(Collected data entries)
* * *
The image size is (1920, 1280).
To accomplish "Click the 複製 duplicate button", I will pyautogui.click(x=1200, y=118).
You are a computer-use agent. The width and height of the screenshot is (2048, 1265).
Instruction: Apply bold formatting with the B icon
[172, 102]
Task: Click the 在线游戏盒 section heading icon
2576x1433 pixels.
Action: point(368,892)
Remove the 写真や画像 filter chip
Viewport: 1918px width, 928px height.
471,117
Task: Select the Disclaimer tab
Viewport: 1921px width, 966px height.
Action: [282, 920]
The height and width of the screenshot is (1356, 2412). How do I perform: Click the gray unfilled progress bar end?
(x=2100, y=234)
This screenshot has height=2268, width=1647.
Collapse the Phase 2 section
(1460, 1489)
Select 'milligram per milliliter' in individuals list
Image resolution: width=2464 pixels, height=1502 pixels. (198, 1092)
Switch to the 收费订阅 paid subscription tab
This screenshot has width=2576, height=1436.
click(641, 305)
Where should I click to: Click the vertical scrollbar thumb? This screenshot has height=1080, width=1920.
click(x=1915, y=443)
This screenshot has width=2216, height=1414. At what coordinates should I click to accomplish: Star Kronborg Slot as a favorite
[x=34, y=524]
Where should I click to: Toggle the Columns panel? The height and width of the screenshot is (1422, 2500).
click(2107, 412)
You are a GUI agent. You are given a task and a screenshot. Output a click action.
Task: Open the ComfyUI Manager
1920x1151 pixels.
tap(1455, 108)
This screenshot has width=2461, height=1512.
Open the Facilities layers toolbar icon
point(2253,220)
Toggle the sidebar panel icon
* * *
▶ **EXERCISE REQUIREMENTS**
Within the records above, count the lines that contain "agent" and give only that number.

▶ **EXERCISE ANSWER**
2